The High Court also dismissed Prof Mahao and his co-applicants’ application to have Dr Thabane held in contempt of court for allegedly  violating the High Court’s 12 June 2019 judgement declaring that they had been properly elected into the ABC’s NEC at the party’s February 2019 elective conference.

However, the High Court ruled Dr Thabane could not have been in contempt of court because the court had never directed him on how to act in relation to the ABC issues.

“What this court did in the main was merely to declare that certain individuals were winners in the race into the NEC of the ABC. Whether or not the party leader (Dr Thabane) engages in efforts to frustrate the results of the elective conference, it is not a matter to be enforced by means of committal for contempt of court because there was no order directing him to desist from doing what he is being accused of doing.
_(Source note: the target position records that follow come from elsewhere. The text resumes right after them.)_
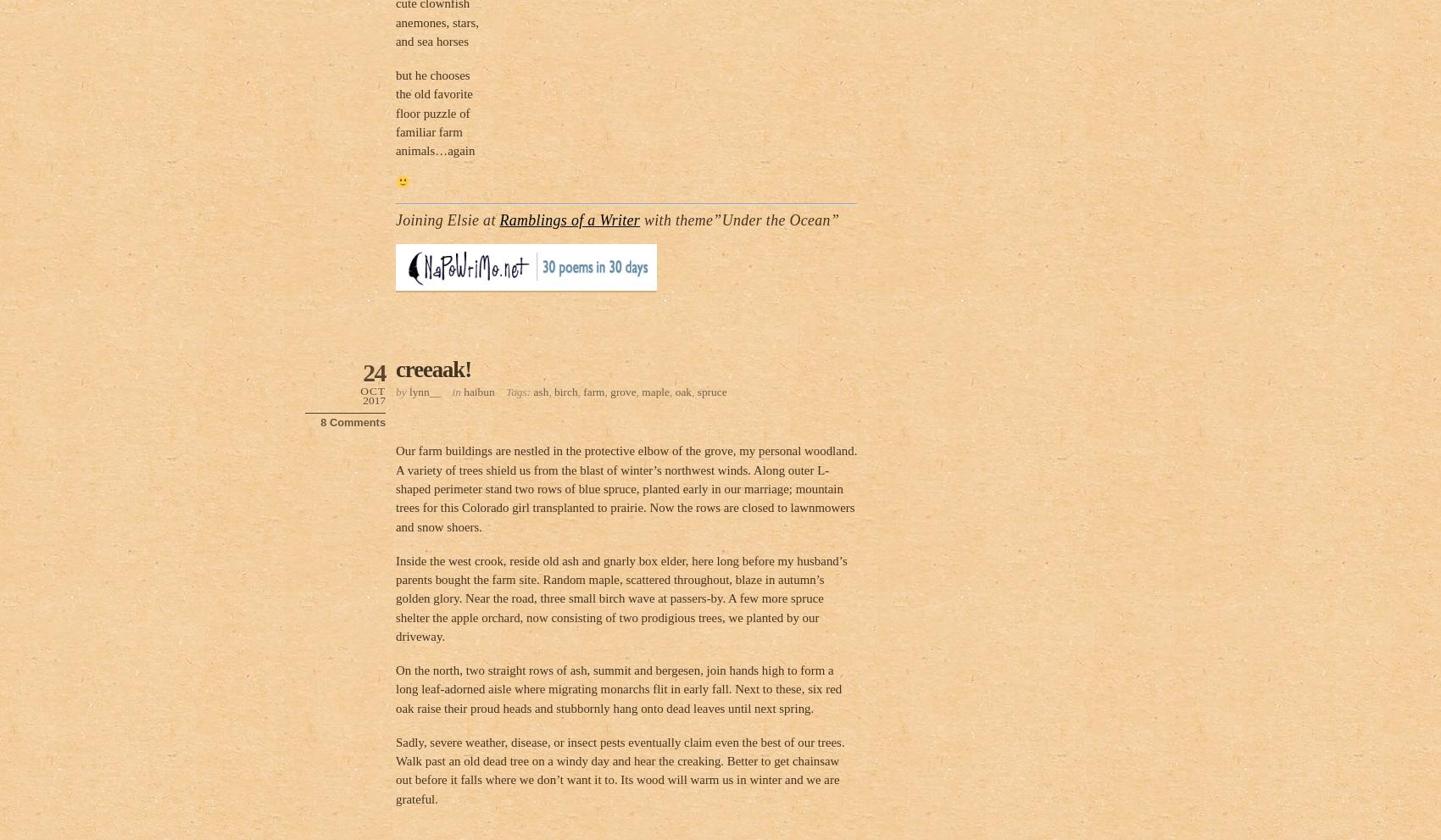 Image resolution: width=1441 pixels, height=840 pixels. What do you see at coordinates (395, 40) in the screenshot?
I see `'and sea horses'` at bounding box center [395, 40].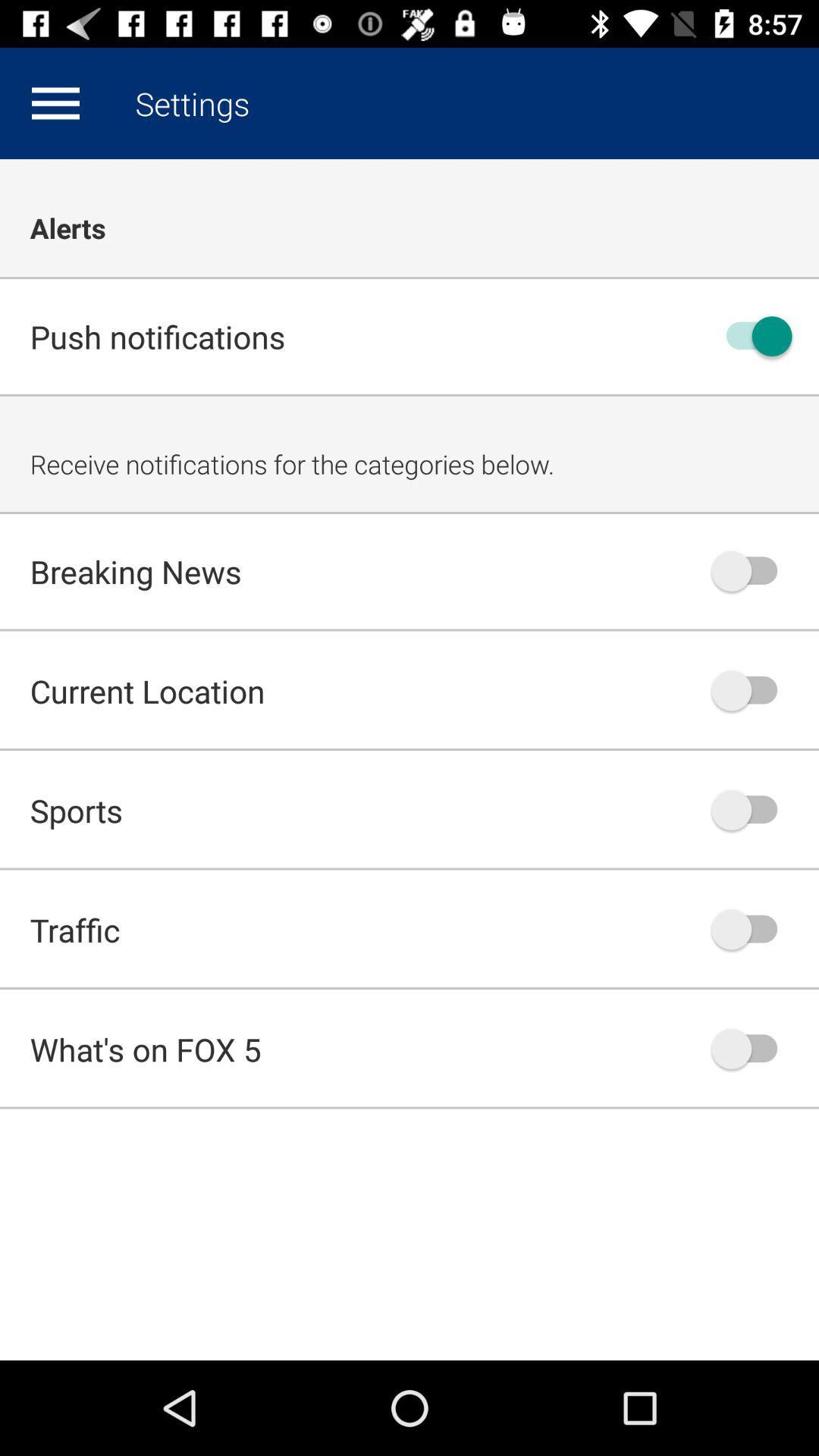  I want to click on to receive notification with or without using the app, so click(752, 335).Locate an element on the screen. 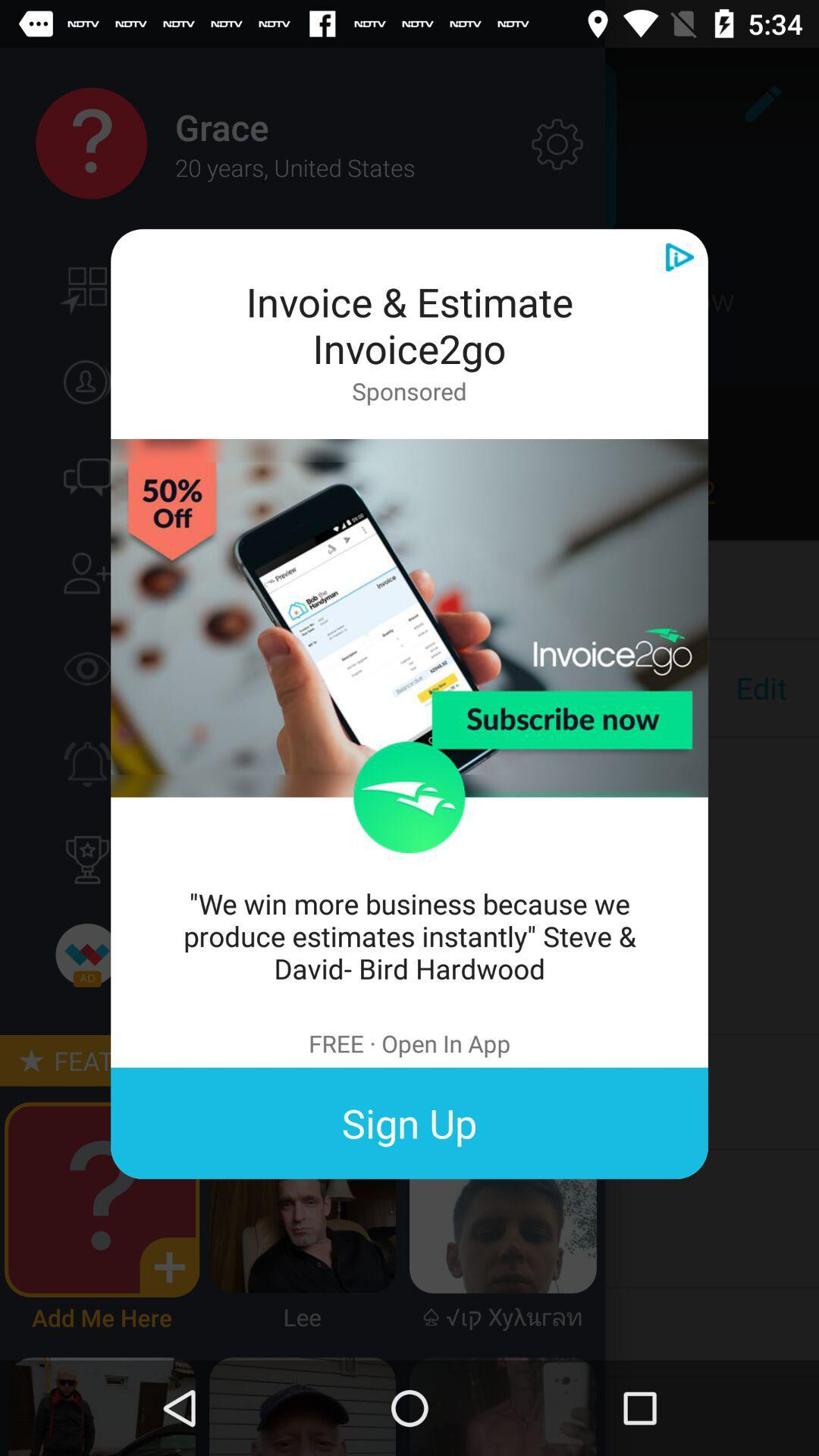 This screenshot has width=819, height=1456. the icon below the free open in icon is located at coordinates (410, 1123).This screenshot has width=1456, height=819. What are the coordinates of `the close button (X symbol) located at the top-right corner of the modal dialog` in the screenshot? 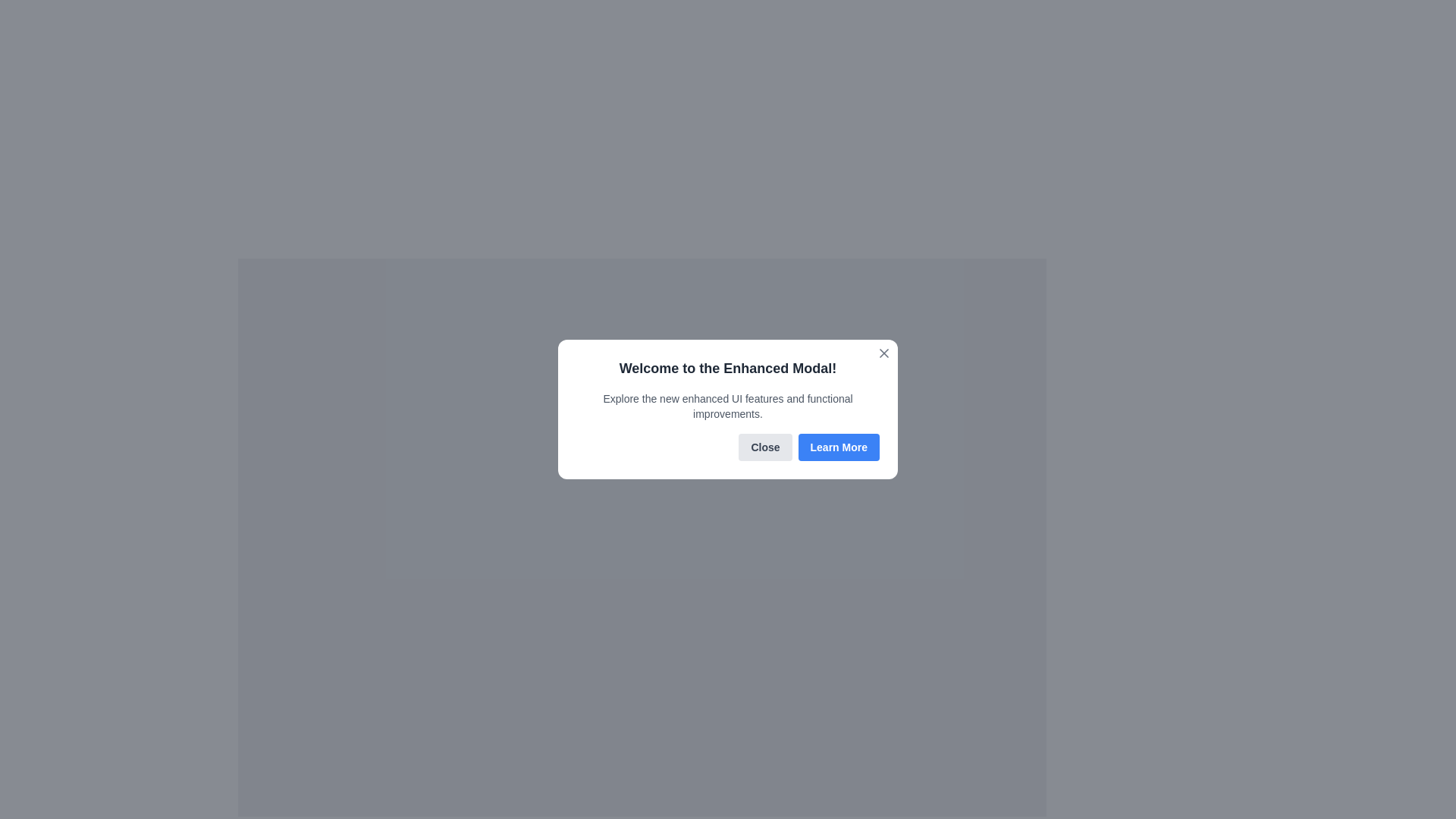 It's located at (884, 353).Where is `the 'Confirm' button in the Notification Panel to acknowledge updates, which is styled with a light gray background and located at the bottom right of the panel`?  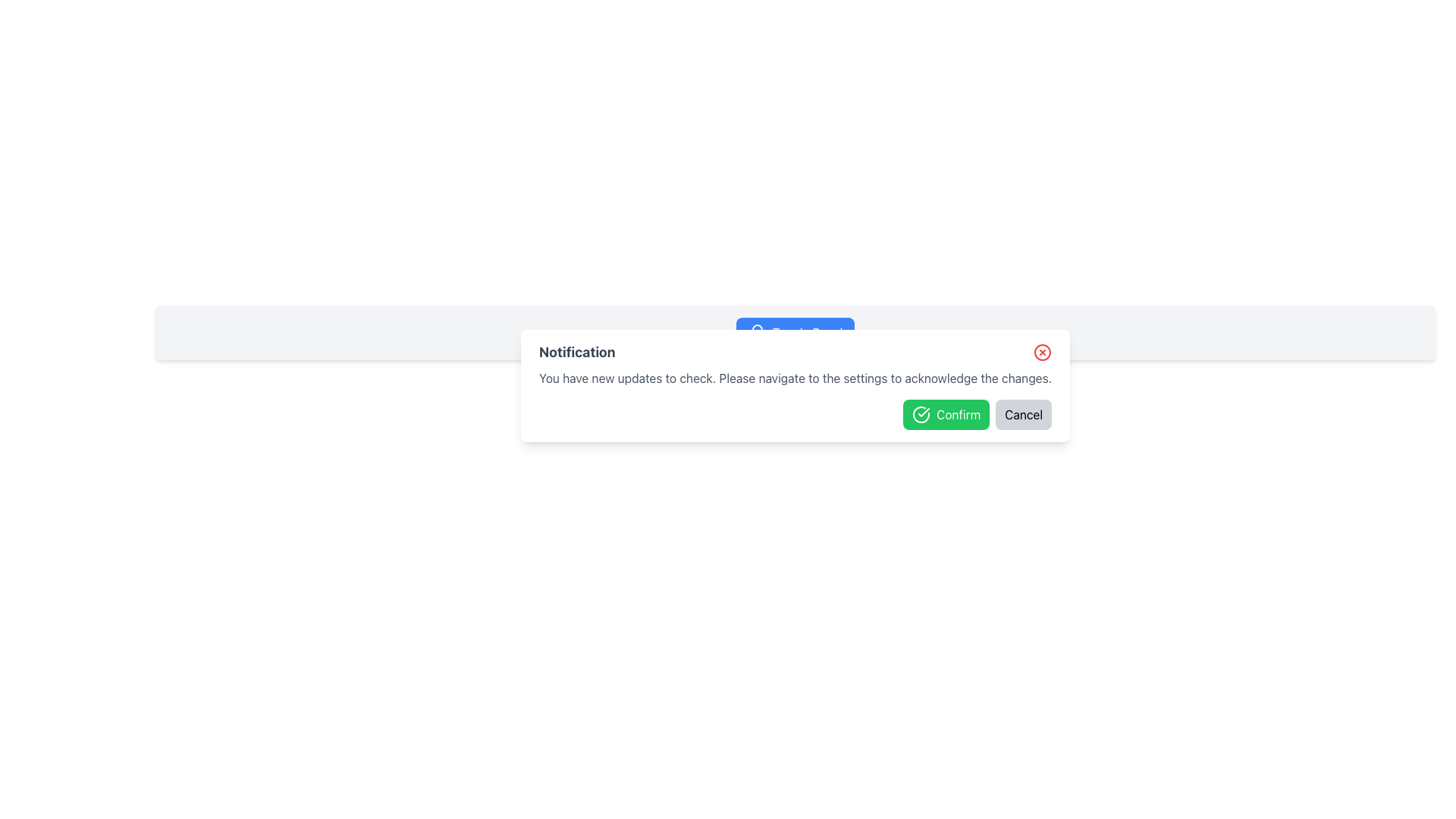
the 'Confirm' button in the Notification Panel to acknowledge updates, which is styled with a light gray background and located at the bottom right of the panel is located at coordinates (795, 332).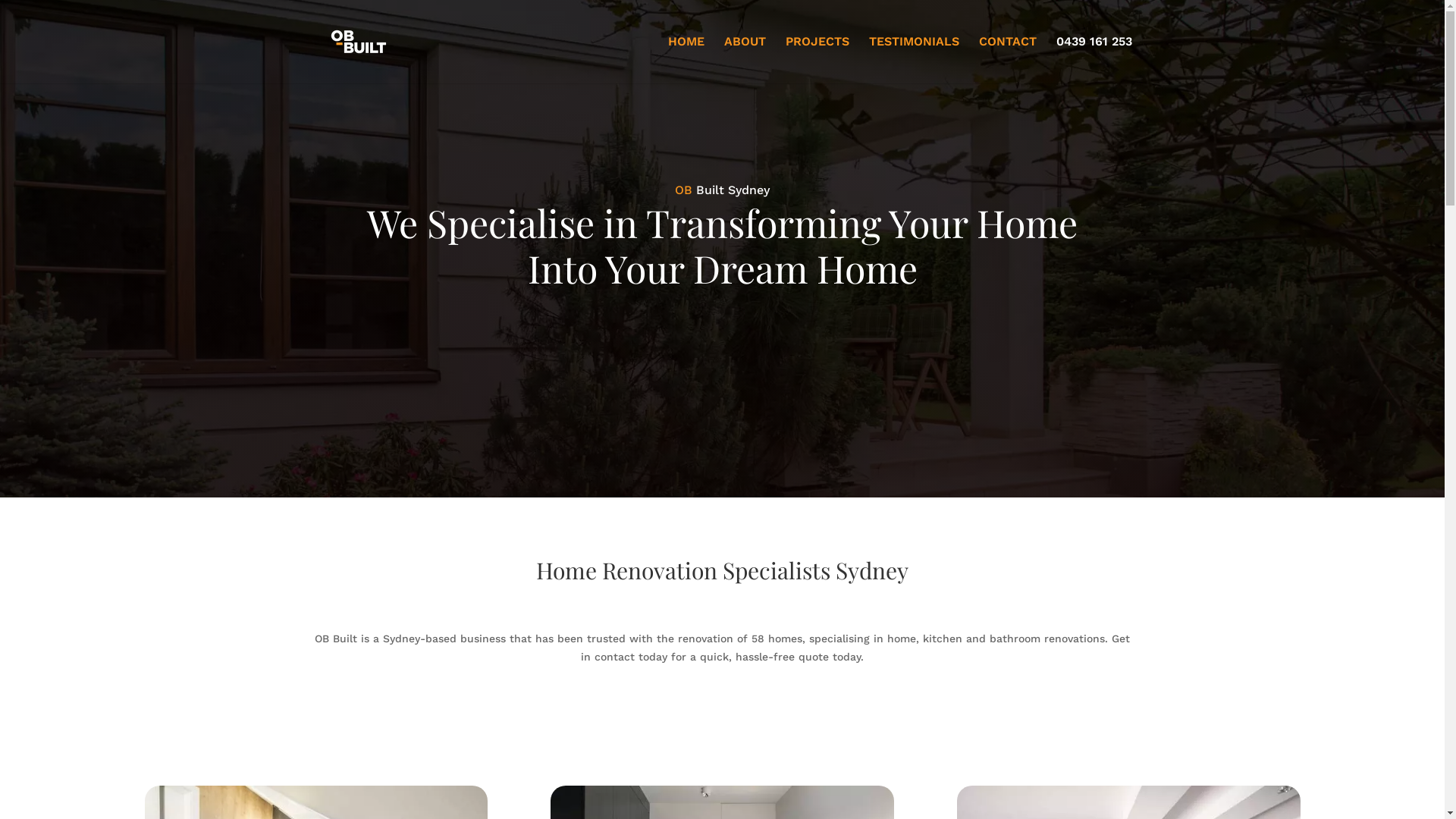  What do you see at coordinates (817, 58) in the screenshot?
I see `'PROJECTS'` at bounding box center [817, 58].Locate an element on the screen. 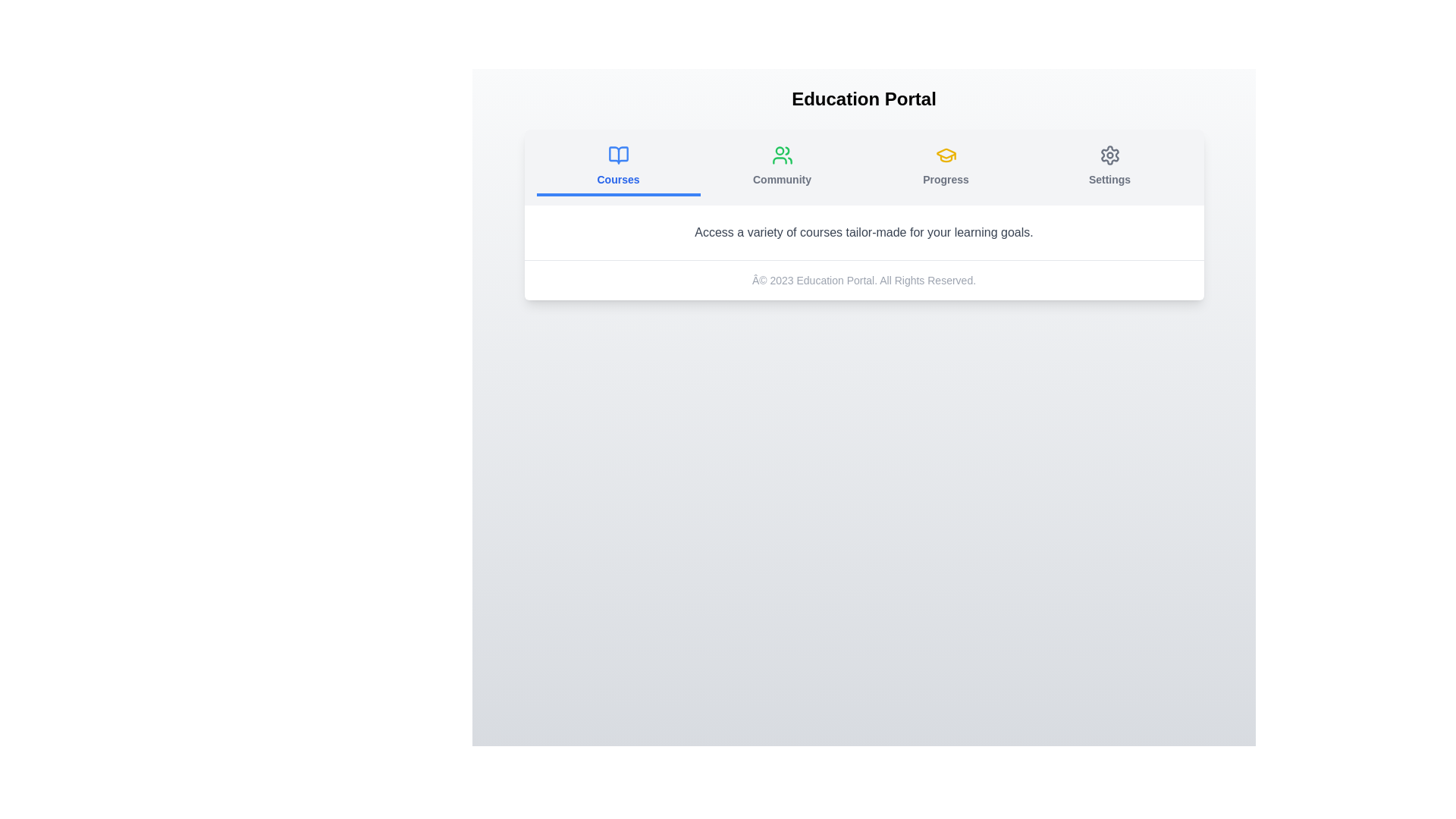 This screenshot has width=1456, height=819. the 'Community' navigation tab in the top navigation bar, which is the second item among four tabs is located at coordinates (782, 166).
It follows that the application for committal for contempt of court is ill-conceived and falls to be dismissed,” the High Court ruled.

Shortly after the delivery of the verdict, Prof Mahao told his supporters that they would file a fresh application challenging their expulsion from the party.

“We filed this application as an interlocutory one because our fear was that if we filed it as an independent matter, ‘M’e (Acting Chief Justice, ‘Maseforo) Mahase would have allocated herself the case and we know our experiences with her.

“However, since the Court of Appeal has ruled that she should recuse herself from ABC matters, we will file a fresh independent application on similar grounds,” Prof Mahao said.